- [AIM OF THE EXERCISE]: Swap "formula bar" for "search bar" in the stretch of rows from the line containing "The image size is (703, 486)." through the line containing "Action: pos(690,20)", and write out only those lines with nothing else altered.
* BEGIN *
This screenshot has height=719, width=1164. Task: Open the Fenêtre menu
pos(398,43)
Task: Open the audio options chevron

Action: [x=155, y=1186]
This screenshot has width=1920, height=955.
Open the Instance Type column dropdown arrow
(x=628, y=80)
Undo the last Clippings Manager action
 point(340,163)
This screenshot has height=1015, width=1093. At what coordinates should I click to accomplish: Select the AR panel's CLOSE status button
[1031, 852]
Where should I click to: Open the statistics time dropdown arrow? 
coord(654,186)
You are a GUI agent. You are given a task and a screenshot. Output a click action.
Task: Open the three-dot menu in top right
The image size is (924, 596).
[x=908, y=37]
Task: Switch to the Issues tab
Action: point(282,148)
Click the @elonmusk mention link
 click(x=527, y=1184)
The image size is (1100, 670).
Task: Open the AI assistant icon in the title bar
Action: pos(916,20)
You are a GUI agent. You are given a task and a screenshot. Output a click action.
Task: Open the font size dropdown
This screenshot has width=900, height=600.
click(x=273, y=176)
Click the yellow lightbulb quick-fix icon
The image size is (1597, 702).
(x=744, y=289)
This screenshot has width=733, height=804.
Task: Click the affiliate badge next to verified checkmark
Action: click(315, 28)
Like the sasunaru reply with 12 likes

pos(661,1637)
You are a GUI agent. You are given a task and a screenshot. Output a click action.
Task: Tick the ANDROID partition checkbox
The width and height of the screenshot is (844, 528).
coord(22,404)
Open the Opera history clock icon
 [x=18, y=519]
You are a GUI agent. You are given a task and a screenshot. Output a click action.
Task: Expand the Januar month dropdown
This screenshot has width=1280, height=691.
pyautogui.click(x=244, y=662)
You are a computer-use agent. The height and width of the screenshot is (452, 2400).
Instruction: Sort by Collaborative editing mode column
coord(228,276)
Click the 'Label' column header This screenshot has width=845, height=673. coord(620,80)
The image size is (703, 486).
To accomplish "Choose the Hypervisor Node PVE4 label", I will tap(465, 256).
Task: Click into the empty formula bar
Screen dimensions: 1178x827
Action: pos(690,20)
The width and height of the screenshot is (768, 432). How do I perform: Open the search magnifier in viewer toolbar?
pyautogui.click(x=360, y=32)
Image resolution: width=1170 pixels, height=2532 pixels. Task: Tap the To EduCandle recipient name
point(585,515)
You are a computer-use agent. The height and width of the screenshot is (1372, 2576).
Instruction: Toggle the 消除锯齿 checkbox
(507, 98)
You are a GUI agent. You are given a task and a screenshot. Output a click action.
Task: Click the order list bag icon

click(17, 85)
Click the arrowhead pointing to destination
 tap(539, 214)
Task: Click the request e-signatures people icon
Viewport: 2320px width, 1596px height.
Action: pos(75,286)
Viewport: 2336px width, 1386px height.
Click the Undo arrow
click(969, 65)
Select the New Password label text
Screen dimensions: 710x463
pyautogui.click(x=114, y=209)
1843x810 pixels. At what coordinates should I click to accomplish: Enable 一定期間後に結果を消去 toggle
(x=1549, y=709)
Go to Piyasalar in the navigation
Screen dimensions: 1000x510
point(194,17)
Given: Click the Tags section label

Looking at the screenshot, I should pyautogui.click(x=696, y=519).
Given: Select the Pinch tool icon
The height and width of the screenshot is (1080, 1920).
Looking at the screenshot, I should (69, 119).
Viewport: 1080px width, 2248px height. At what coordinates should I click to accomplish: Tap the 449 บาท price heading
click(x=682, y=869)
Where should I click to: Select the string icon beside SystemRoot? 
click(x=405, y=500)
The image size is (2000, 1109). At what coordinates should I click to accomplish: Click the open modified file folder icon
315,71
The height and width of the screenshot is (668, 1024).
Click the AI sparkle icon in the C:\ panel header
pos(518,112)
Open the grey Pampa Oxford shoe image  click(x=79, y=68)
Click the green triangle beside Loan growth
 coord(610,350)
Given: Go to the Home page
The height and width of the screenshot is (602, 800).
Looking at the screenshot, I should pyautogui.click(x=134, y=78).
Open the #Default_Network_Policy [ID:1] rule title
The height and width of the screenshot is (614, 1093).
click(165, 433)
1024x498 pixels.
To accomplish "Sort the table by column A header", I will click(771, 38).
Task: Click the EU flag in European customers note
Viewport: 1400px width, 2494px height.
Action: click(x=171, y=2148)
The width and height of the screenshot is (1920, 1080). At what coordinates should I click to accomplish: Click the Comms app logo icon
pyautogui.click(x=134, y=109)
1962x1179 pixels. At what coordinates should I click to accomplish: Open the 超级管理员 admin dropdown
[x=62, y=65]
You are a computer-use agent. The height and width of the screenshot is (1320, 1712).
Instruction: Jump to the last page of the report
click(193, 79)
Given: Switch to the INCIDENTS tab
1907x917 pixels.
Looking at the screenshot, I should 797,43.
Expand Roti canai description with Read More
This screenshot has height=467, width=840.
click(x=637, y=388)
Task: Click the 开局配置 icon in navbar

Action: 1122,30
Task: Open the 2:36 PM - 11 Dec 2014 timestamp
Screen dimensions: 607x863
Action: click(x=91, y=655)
* END *
- [RESPONSE TO THIS EXERCISE]:
The image size is (703, 486).
To accomplish "Choose the Hypervisor Node PVE4 label", I will tap(465, 256).
Task: Click into the empty search bar
Screen dimensions: 1178x827
Action: pos(690,20)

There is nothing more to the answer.